For the first time since sitting on the Beltway nearly three hours before, I stopped crying. Despair and guilt were traded for a boiling anger directed at myself. I had the sense that it was too late to undo what I’d done. I couldn’t imagine how I’d begin to find myself again.
At 7:53, the cab pulled up in front of the Ambassador. I threw money at the driver and managed to refrain from yelling, “Keep the change.” I ran through the heavy metal gate, down the concrete alley, through the stage door, up the backstage stairs, and practically spat into the stage manager’s office, “I’m here. Who am I on for?”
I got into my costume, the curtain went up at 8:05 as usual, and I made my entrance on the fourth count of eight of the overture. I had a definite point of view on stage that night, and my point of view was fury.
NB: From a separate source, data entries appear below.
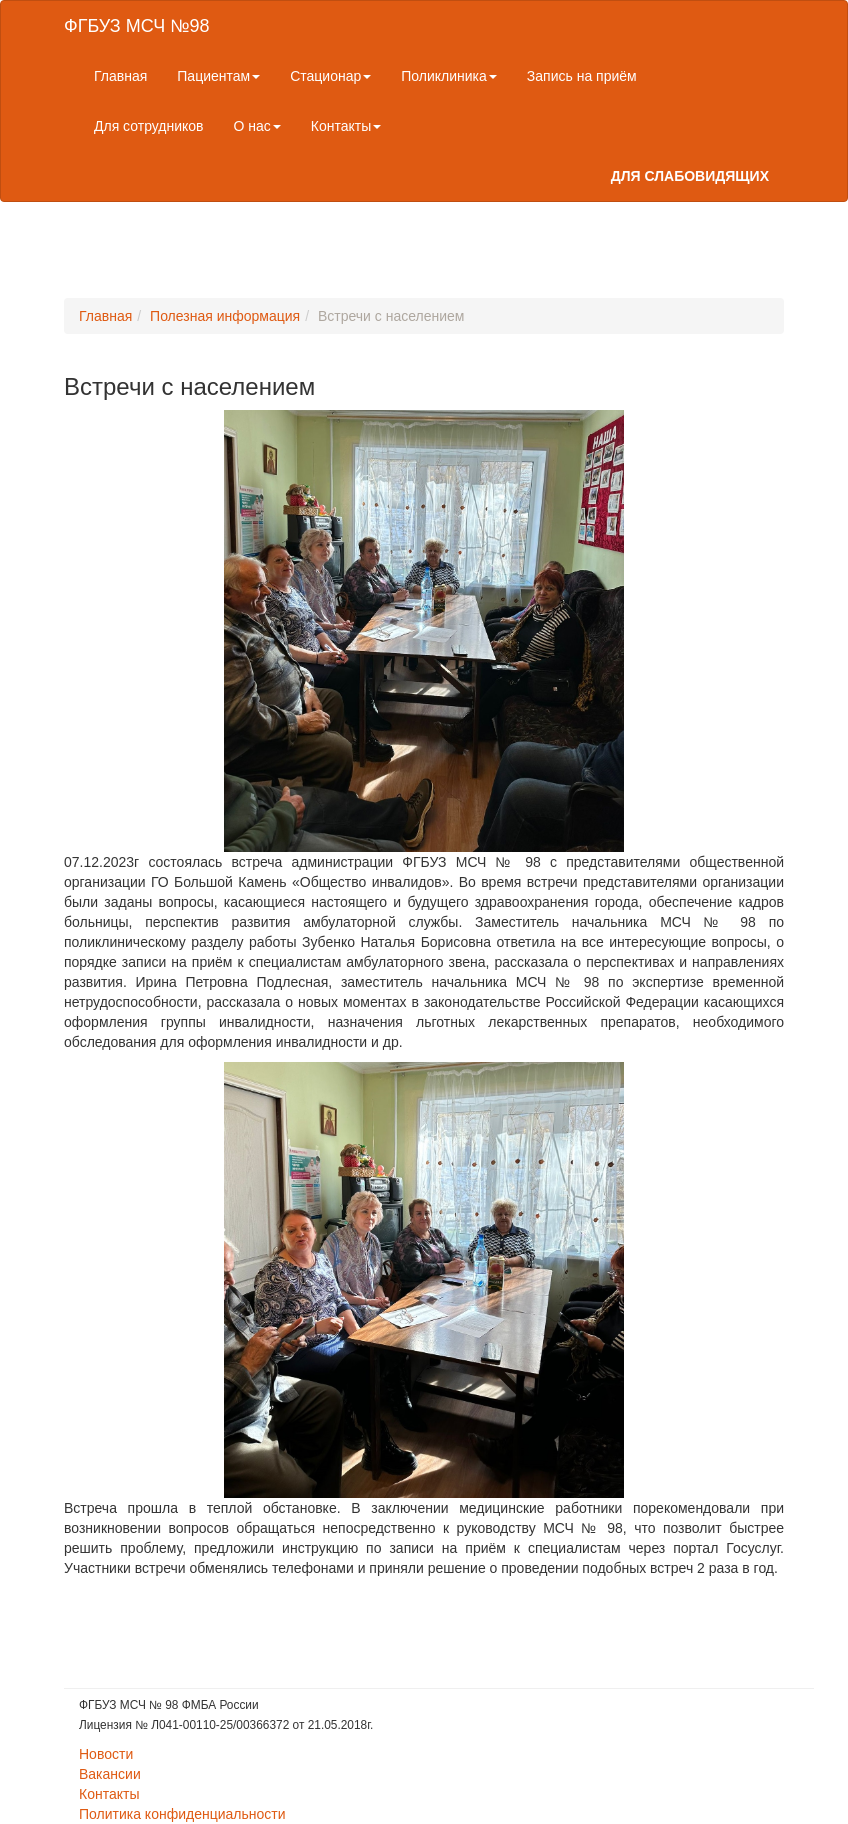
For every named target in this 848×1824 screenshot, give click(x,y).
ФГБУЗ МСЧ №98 (136, 26)
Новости (106, 1754)
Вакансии (110, 1774)
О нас (257, 126)
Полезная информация (225, 316)
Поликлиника (449, 76)
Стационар (330, 76)
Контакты (346, 126)
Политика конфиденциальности (182, 1814)
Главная (120, 76)
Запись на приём (582, 76)
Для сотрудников (149, 126)
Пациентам (218, 76)
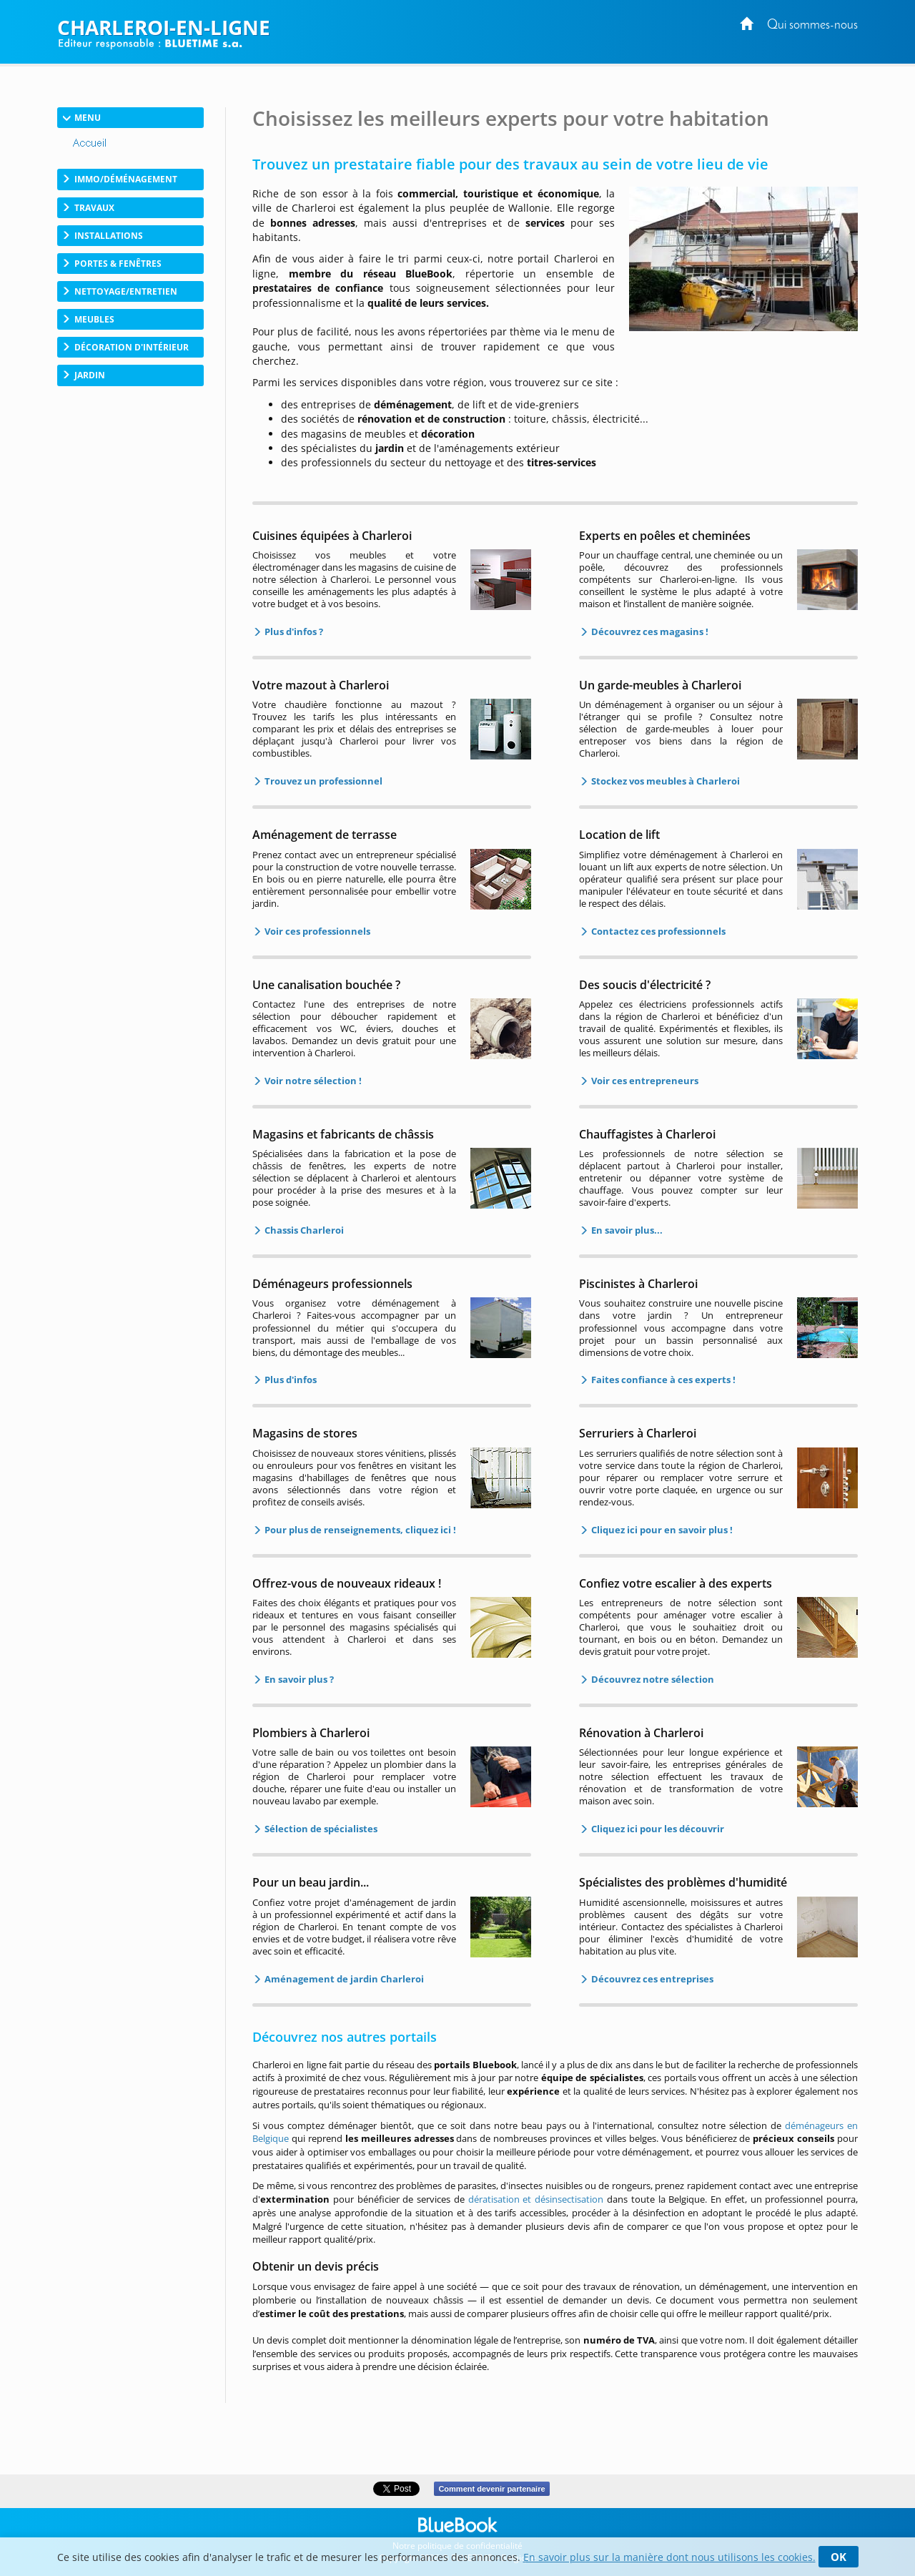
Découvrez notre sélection (651, 1679)
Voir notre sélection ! (312, 1080)
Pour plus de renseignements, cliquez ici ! (359, 1529)
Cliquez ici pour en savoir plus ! (661, 1529)
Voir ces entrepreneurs (643, 1080)
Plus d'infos (289, 1379)
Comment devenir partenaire (491, 2488)
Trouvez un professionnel (322, 781)
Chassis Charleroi (303, 1230)
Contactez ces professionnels (657, 931)
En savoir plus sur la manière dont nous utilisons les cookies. (669, 2557)
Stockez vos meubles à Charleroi (664, 781)
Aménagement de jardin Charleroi (343, 1978)
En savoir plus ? (298, 1679)
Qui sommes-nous (812, 25)
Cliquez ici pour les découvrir (656, 1828)
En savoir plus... (626, 1230)
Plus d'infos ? (292, 631)
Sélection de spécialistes (319, 1828)
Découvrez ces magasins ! (648, 631)
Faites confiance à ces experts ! (662, 1379)
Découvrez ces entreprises (651, 1978)
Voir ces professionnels (316, 931)
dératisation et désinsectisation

After the show, I changed into my street clothes and poked my head into the stage manager’s office to apologize once again for lying and for causing such unnecessary chaos.
“I’m not mad,” the stage manager said, his eyes downcast at some paperwork. “Just disappointed.”
I assumed he knew disappointment to be the worst thing of which a nice Jewish boy could be the recipient.
I stomped out the stage door, embarrassed by my months of arrogance and infuriated that I’d fooled myself into thinking I had been doing anything remarkable. Chet Walker may have been right: maybe I’d never had a point of view in the first place. Trying to find my own opinions and personality on stage now would be like taking my first dance class when I was six years old, learning how to do a times step and a plié all over again.
I wondered if it was too late; I wondered if I had built up so many layers of what I thought everyone wanted me to be that the point of view of the person who was truly me had long ago crumbled and decomposed without my noticing. I had no way of knowing if, in the end, I’d be able to find that person. And if I did, I couldn’t be sure whether or not I’d understand what he thought and felt and needed.
When I pushed through the metal gate onto 49th Street, I found my mother, my father, my brother, and my sister standing in front of the theater. They were holding platters of potatoes, a bowl of salad, a few cakes, and a homemade brisket. Around the same time I had boarded the plane at Reagan National, my family had piled into their car in Maryland. With my brother behind the wheel, my father reading the Yom Kippur service aloud, my mother telling my brother to drive faster, and my sister delivering an impromptu sermon on the themes of repentance and forgiveness, they had driven to New York so we could all spend the holiday together. I collapsed into them, laughing and remembering, for the first time in a long time, what it felt like to be no one but myself.